A stunning 14th-century cathedral, Etruscan caves, world-famous wine, and a town surrounded by Tufa rock, towering above the Italian countryside.
If you haven’t been to Orvieto yet, go. One of the most picturesque towns in Italy (and there is stiff competition), this beautiful city has enough sights and experiences to make it well worth a full-day or even two-day visit.
We only went for one day this time, so the following will be an itinerary if you don’t want to do an overnight. However, for an unforgettable overnight experience, I recommend booking a room at La Badia, the 12th-century Abby turned hotel that lies amidst acres of countryside at the bottom of the hill. This 4-star abode has been frequented by celebrities from across the world, but inside you will feel like you personally discovered your own peaceful, rustic, romantic getaway in one of Italy’s most visited small towns.

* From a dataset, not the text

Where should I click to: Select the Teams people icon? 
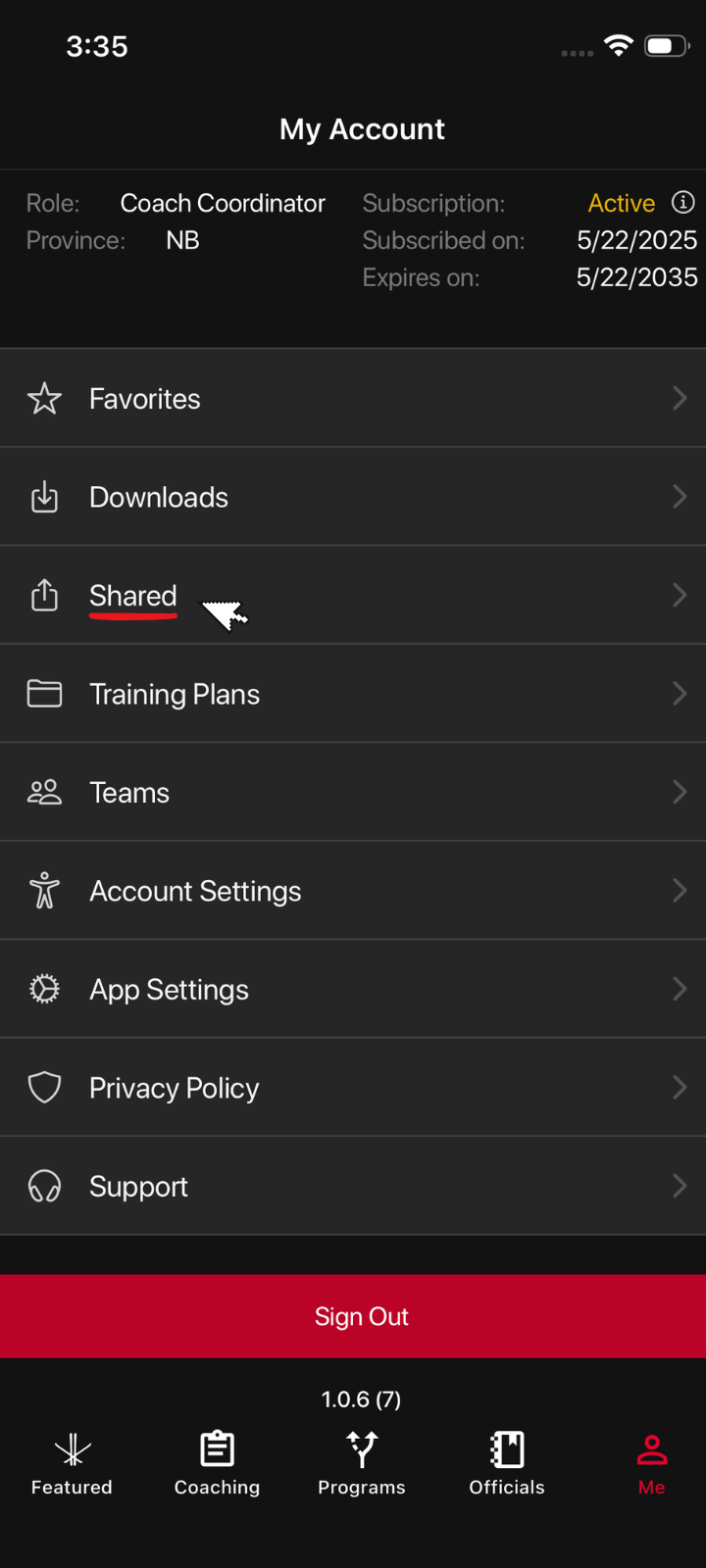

11 a.m: We arrived by train (about an hour from Rome) in the late morning and took the Funicular that is right across the street from the station to the top of the hill, into the old town of Orvieto. Surrounded by walls, the town is emblematic of the Etruscans, who always built their cities high up and surrounded like a fortress to protect from evil invaders (like the Romans). The Etruscans were also known for their development underground. Caves and passageways have been found throughout the area, where Etruscans would store wine, weapons, statuary, and build rooms for the dead. If you are interested in seeing some of these tombs, you can visit the largest Etruscan Necropolis near Civitivecchia and outside of Tarquinia.
At the funicular, we had a taxi take us to Orvieto’s majestic church that crowns the town and glistens in the sunshine as if made with fine gems and paved with gold. Sitting on one of the stone benches in front of it, we craned our necks to take in its majestic glory. It is truly one of the most beautiful churches in the world, and alone is worth the visit to Orvieto. We then went inside and paid a nominal fee to see the masterpieces, among them The Last Judgement by Luca Signorelli. It is a different experience to see these paintings in situ, as they were meant to be shown rather than in a museum, and you can create several wonderful church tours in Italy that will be better than visiting some of the most famous museums.

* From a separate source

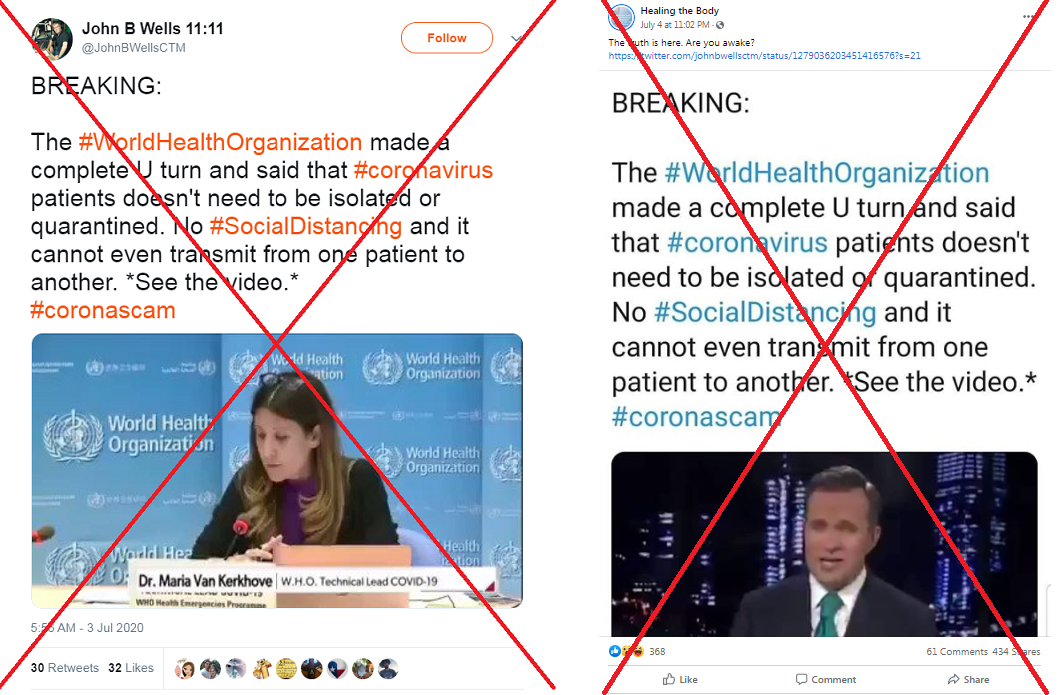
Task: View the 32 Likes list
Action: coord(131,668)
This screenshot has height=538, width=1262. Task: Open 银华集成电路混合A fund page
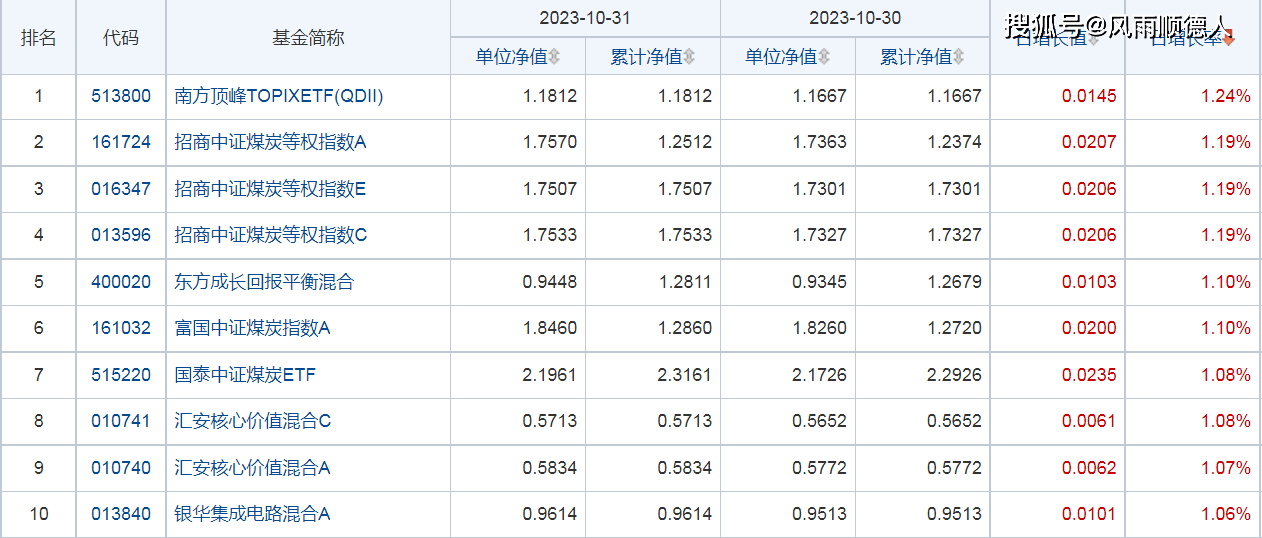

^was left there on purpose. While I was writing the draft for this, my little one crawled up and started typing on the keyboard, which I couldn’t bring myself to erase.
1 p.m: Small towns in Italy shut down during the hot afternoon hours, when workers go home to eat delicious lunches and then rest for a bit before returning to work, so take advantage of the quiet and do the same. We ended up at a touristy spot, where the prices are inflated and the food mediocre. However, we enjoyed a delicious glass of Orvieto Classico wine. This wine is famous world-over and the restaurants here usually have the best years on hand. Another famous Orvieto wine is Est! Est! Est!. The story behind the name derives from a German bishop’s quest for the best wine as he was making the long journey to see the pope. He sent a prelate ahead of him to search and received a message when the servant reached a nearby commune called Montefiascone and the message read Est! Est! Est! (here it is, here it is, here it is!).

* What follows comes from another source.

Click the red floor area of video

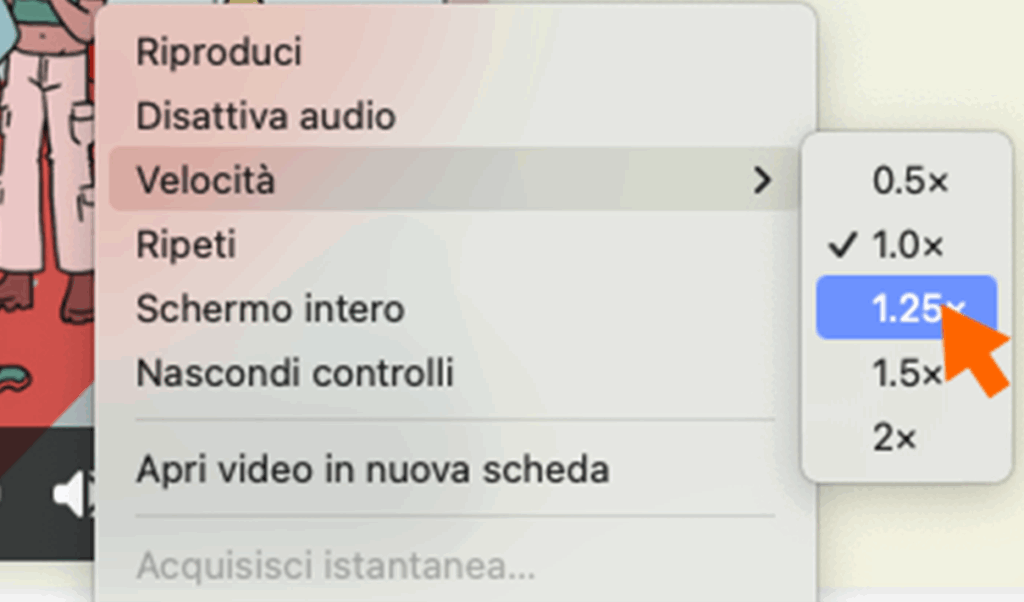pos(40,390)
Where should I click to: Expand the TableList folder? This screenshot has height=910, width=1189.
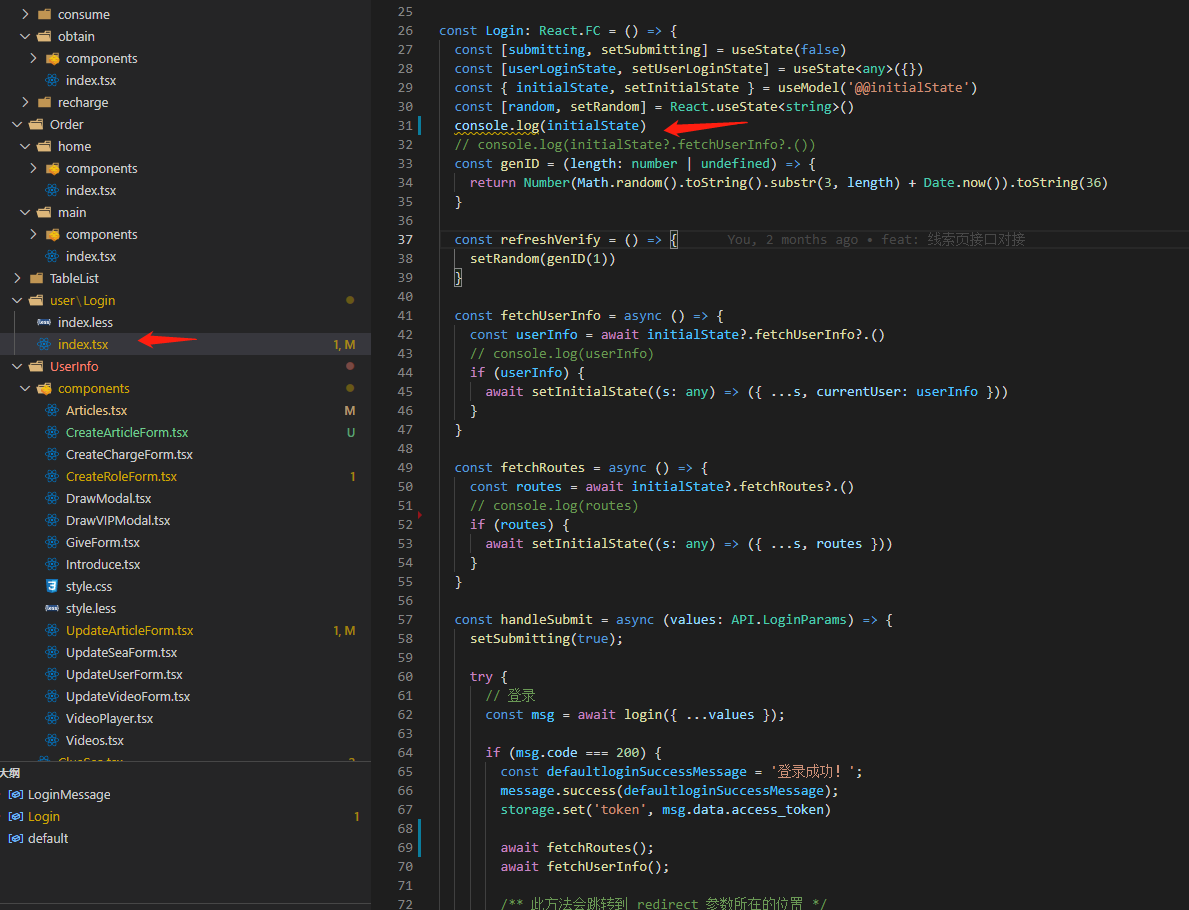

3 pm: I wanted to see the Etruscan caves in Orvieto and there are a couple of ways to do this. There is the official cave tour, which lasts about 45 minutes and you can buy tickets for it at the cave tour center right across from the church. However, because they are long winding tunnels, I wasn’t comfortable carrying my baby down there, so I skipped it (my husband went though and really enjoyed it, as they explained how the caves have been used throughout the centuries after the Etruscans). However, I did enjoy the second option, which was a tour of a private Etruscan cave. The owners of the restaurant La Buca di Bacco discovered Etruscan caves underneath their property during an archeological dig and they invested a lot of money into making them tourable and beautiful. Carving Etruscan statuary inside and showcasing some of the relics found there, they have turned this into a must-see for tourists in Orvieto. There is a fee to participate in the tour, but it is worth it. They also used to serve several course meals down in the caves for certain tour groups (my mom runs a tour company and we enjoyed many a meal down there, with candles flickering everywhere and wine flowing). Now, they only serve tour groups upstairs, but you can still participate in the cave tour if you call ahead or stop by the shop and talk your way in.
4 pm: There is an archeological museum right next door to the church – it’s not going to blow your mind away, but it is a nice, small museum with some Etruscan treasures. They also have rooms with Etruscan paintings on the walls, which look just like the tombs. It won’t take you very long to go through here and when you leave head left for a stunning view of the countryside and the aforementioned La Badia hotel.
Orvieto is also famous for its hand-painted pottery and there are also beautiful stores along the old streets, so take some time to shop and just enjoy the atmosphere of this ancient town before heading back to Rome!